From: Eric Auger <eric.auger@linaro.org>
To: Alex Williamson <alex.williamson@redhat.com>, qemu-devel@nongnu.org
Cc: jike.song@intel.com, kevin.tian@intel.com, laine@redhat.com
Subject: Re: [Qemu-devel] [RFC PATCH] vfio: Add sysfsdev property for pci & platform
Date: Tue, 26 Jan 2016 16:03:28 +0100 [thread overview]
Message-ID: <56A78AC0.7080300@linaro.org> (raw)

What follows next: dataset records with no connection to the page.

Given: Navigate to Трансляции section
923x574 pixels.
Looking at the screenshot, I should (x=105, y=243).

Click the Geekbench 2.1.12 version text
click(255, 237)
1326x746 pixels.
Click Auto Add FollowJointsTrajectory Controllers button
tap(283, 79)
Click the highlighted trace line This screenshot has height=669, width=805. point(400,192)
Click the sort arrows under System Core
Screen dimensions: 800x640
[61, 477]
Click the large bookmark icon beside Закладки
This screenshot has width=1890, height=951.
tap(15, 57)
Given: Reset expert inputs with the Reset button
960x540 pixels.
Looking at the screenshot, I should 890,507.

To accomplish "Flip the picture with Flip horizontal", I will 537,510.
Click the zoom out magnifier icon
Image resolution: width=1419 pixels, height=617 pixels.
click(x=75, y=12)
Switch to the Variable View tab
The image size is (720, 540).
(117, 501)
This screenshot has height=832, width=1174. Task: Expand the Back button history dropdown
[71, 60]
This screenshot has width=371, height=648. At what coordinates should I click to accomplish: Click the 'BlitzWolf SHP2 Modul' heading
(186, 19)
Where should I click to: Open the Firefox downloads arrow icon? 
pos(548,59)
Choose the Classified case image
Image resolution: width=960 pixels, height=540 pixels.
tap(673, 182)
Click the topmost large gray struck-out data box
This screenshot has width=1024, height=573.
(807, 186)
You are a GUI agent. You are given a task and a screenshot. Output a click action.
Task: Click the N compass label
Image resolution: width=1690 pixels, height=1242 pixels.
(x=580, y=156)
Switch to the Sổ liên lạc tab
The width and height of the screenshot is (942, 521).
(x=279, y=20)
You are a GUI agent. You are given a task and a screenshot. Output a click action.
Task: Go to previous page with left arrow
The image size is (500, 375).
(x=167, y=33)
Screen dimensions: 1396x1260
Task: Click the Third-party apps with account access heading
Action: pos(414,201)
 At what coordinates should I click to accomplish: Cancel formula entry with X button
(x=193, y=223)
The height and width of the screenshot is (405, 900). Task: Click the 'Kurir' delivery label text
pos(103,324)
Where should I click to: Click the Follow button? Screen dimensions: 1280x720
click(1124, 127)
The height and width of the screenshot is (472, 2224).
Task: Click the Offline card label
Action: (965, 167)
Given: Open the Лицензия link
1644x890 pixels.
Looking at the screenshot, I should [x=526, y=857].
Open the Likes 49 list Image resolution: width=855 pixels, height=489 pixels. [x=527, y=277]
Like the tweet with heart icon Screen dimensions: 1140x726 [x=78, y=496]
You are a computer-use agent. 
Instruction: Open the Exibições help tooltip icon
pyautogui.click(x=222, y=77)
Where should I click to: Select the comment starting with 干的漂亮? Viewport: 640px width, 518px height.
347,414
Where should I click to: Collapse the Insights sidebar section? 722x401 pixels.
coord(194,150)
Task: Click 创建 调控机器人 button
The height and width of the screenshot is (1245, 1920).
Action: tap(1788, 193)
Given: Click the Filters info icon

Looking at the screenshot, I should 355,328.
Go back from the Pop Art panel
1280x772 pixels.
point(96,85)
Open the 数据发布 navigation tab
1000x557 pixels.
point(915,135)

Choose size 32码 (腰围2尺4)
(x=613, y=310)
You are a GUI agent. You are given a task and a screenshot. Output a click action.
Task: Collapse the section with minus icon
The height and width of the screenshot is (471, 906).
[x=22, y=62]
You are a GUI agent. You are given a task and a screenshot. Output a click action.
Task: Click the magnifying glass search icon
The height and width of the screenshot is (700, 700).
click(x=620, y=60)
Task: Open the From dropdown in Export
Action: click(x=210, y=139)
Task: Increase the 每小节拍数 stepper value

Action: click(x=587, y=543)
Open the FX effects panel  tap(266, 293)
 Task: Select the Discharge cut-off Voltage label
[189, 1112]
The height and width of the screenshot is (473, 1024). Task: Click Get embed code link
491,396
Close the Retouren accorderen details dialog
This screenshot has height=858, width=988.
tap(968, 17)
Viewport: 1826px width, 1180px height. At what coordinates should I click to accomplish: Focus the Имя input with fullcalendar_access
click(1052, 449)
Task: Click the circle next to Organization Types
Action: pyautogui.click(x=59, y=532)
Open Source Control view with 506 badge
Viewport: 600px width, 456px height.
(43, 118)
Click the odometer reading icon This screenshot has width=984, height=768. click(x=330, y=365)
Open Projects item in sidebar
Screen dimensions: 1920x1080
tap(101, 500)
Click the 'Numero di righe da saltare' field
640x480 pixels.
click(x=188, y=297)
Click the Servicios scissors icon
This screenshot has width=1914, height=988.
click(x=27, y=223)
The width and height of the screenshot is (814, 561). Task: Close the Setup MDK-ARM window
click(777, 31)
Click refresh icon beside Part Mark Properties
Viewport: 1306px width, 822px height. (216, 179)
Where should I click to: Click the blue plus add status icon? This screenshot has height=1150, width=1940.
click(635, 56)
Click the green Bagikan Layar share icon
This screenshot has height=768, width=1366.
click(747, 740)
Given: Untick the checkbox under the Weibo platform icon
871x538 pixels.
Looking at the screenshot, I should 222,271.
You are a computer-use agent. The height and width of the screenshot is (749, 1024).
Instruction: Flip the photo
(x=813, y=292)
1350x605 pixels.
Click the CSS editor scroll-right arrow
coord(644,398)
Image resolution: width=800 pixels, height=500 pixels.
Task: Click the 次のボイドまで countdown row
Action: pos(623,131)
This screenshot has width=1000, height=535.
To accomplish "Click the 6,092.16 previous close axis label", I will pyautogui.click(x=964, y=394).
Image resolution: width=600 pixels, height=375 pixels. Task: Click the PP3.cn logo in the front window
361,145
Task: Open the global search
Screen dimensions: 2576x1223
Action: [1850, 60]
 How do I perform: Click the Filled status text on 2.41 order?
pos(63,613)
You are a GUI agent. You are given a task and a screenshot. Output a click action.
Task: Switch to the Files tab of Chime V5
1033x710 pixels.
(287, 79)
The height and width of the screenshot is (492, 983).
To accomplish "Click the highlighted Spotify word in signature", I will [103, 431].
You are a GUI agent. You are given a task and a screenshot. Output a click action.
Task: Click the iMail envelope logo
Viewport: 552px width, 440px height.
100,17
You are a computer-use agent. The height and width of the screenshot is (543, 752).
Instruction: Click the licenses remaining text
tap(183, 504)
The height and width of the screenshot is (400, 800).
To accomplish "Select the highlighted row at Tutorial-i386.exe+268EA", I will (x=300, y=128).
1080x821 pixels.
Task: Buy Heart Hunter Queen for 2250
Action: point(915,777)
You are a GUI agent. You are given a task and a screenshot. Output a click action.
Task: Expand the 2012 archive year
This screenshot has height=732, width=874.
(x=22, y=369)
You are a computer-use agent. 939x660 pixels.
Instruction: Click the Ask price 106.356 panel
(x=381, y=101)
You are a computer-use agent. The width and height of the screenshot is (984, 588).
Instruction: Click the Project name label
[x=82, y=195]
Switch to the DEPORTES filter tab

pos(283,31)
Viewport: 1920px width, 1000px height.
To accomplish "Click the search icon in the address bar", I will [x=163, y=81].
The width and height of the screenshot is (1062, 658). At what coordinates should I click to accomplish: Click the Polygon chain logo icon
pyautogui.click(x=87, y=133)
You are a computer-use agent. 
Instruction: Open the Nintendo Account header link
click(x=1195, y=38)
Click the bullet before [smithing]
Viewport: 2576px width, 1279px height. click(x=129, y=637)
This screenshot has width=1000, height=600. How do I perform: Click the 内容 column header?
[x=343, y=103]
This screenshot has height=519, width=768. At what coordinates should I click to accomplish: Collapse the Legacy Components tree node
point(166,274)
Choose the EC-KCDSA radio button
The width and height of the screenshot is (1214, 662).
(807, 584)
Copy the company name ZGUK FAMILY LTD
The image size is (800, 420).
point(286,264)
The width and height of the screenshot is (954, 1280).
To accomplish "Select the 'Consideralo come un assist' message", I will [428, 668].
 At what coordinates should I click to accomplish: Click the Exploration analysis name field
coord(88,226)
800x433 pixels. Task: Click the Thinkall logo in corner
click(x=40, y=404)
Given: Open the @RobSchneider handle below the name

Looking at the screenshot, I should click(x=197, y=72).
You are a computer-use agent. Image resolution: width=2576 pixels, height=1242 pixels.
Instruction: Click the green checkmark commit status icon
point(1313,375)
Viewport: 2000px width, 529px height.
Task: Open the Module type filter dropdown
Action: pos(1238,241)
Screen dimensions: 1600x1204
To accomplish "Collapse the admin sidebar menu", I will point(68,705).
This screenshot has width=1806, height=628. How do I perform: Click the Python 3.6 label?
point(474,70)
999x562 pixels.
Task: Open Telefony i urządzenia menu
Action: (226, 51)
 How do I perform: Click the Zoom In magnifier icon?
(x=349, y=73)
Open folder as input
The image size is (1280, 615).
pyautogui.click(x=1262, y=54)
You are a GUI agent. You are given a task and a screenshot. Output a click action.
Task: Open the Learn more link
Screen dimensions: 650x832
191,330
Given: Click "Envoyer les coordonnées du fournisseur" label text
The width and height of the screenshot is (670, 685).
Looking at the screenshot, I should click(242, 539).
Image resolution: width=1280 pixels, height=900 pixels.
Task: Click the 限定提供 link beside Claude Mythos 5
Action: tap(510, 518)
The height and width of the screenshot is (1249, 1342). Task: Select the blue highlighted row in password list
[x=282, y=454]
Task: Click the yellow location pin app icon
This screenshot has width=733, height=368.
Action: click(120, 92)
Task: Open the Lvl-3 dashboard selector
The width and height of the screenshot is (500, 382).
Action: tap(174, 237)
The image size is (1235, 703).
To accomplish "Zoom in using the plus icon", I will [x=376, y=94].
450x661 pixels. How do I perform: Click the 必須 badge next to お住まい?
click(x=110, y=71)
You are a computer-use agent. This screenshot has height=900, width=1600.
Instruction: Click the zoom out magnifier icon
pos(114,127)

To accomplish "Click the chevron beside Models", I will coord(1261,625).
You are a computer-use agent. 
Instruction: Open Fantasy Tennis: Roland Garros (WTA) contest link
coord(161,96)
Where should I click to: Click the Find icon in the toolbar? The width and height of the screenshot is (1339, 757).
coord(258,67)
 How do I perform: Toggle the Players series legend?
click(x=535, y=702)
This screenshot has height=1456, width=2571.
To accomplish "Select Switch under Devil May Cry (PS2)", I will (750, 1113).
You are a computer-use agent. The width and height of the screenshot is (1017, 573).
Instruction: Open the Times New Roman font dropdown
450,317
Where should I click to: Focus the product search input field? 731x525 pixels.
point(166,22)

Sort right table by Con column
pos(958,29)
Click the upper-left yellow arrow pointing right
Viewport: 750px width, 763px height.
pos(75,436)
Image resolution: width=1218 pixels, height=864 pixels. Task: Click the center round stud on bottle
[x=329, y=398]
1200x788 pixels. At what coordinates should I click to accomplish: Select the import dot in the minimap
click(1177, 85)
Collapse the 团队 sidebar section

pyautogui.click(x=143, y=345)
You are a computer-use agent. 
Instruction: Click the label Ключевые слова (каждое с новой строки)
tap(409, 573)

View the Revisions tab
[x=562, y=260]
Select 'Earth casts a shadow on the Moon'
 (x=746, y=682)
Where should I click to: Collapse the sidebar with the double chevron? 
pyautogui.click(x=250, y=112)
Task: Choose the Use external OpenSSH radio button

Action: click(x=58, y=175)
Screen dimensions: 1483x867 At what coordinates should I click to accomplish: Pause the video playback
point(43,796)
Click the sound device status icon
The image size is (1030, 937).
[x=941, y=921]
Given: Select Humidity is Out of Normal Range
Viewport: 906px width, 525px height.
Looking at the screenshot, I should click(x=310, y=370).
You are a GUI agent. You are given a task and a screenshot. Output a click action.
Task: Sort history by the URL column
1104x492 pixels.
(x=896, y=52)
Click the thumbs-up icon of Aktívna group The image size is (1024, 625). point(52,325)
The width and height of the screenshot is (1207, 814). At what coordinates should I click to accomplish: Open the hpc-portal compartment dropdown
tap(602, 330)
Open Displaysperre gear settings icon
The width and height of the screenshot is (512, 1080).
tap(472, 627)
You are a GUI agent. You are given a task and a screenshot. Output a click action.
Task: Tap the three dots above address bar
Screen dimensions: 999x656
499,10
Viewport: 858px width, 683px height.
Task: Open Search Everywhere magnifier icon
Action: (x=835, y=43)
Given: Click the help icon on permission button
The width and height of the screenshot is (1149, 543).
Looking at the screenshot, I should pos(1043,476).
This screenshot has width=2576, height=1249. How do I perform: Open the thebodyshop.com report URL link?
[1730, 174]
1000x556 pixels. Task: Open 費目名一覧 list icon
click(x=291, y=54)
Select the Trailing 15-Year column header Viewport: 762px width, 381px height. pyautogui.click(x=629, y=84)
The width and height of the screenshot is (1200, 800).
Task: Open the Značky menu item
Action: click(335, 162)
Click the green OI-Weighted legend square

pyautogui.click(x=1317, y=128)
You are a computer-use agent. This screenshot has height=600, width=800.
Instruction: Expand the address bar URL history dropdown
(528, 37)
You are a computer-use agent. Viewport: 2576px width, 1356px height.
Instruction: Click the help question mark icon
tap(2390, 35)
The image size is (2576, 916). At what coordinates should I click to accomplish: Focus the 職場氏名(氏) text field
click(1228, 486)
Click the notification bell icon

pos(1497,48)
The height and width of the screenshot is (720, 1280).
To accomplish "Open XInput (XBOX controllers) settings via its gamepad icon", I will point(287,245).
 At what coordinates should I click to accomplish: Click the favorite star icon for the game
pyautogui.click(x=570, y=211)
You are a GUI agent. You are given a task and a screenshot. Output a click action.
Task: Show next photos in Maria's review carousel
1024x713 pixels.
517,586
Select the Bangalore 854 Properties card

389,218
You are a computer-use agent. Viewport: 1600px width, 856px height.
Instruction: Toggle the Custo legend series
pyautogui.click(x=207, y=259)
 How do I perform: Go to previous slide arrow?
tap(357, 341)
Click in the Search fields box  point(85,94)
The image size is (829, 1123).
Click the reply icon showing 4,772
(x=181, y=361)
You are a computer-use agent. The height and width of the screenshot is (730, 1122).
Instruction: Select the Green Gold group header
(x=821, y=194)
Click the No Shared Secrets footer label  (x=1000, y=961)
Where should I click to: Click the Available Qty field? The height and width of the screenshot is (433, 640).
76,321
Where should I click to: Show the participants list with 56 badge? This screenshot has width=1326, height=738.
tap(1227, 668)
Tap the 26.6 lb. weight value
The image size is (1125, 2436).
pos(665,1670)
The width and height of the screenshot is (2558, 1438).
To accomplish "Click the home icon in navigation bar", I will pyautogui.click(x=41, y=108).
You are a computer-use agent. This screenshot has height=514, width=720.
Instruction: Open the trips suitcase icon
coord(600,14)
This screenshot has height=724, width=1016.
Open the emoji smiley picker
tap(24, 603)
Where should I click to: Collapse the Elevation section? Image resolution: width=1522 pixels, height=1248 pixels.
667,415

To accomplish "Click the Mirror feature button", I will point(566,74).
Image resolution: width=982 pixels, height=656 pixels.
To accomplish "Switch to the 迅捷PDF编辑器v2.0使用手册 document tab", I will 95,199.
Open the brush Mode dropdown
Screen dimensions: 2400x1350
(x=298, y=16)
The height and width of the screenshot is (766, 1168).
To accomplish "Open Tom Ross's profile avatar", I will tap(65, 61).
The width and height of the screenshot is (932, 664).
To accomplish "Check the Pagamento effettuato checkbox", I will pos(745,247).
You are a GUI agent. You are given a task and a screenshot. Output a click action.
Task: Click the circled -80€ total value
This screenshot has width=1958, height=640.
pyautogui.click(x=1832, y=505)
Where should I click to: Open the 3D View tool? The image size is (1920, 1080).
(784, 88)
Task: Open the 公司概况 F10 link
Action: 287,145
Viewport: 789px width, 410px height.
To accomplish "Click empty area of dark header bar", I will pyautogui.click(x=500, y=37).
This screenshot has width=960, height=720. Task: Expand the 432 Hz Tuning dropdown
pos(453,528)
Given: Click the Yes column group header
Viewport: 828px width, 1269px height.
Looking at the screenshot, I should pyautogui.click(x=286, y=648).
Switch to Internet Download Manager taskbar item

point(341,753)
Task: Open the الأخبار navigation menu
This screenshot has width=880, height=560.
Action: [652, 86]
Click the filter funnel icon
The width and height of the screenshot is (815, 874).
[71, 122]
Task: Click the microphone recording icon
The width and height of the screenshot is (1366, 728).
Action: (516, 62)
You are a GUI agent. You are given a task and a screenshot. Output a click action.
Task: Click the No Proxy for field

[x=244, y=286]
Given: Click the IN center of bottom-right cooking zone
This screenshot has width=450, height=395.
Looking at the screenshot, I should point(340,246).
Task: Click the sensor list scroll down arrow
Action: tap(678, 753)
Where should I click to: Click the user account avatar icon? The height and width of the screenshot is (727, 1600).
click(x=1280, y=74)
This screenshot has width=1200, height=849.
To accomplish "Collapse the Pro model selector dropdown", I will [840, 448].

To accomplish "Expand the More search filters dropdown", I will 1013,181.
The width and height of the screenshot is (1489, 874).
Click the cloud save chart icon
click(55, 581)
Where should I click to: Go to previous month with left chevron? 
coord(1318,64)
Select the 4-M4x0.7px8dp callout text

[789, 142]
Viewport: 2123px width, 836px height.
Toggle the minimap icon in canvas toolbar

In-Reply-To: <20160120180552.21926.99964.stgit@gimli.home>
Hi Alex,
I did a try with both legacy cmd line and new one and it works fine for
vfio platform too:
-device vfio-calxeda-xgmac,host="fff51000.ethernet"
-device
vfio-calxeda-xgmac,sysfsdev="/sys/bus/platform/devices/fff51000.ethernet"
Tested-by: Eric Auger <eric.auger@linaro.org>
Reviewed-by: Eric Auger <eric.auger@linaro.org>
just 1 question below.
Best Regards
Eric
On 01/20/2016 07:06 PM, Alex Williamson wrote:
> vfio-pci currently requires a host= parameter, which comes in the
> form of a PCI address in [domain:]<bus:slot.function> notation. We
> expect to find a matching entry in sysfs for that under
> /sys/bus/pci/devices/. vfio-platform takes a similar approach, but
> defines the host= parameter to be a string, which can be matched
> directly under /sys/bus/platform/devices/. On the PCI side, we have
> some interest in using vfio to expose vGPU devices. These are not
> actual discrete PCI devices, so they don't have a compatible host PCI
> bus address or a device link where QEMU wants to look for it. There's
> also really no requirement that vfio can only be used to expose
> physical devices, a new vfio bus and iommu driver could expose a
> completely emulated device. To fit within the vfio framework, it
> would need a kernel struct device and associated IOMMU group, but
> those are easy constraints to manage.
>
> To support such devices, which would include vGPUs, that honor the
> VFIO PCI programming API, but are not necessarily backed by a unique
> PCI address, add support for specifying any device in sysfs. The
> vfio API already has support for probing the device type to ensure
> compatibility with either vfio-pci or vfio-platform.
>
> With this, a vfio-pci device could either be specified as:
>
> -device vfio-pci,host=02:00.0
>
> or
>
> -device vfio-pci,sysfsdev=/sys/devices/pci0000:00/0000:00:1c.0/0000:02:00.0
>
> or even
>
> -device vfio-pci,sysfsdev=/sys/bus/pci/devices/0000:02:00.0
>
> When vGPU support comes along, this might look something more like:
>
> -device vfio-pci,sysfsdev=/sys/devices/virtual/intel-vgpu/vgpu0@0000:00:02.0
>
> NB - This is only a made up example path, but it should be noted that
> the device namespace is global for vfio, a virtual device cannot
> overlap with existing namespaces and should not create a name prone to
> conflict, such as a simple instance number.
>
> The same changes is made for vfio-platform but is only compile tested.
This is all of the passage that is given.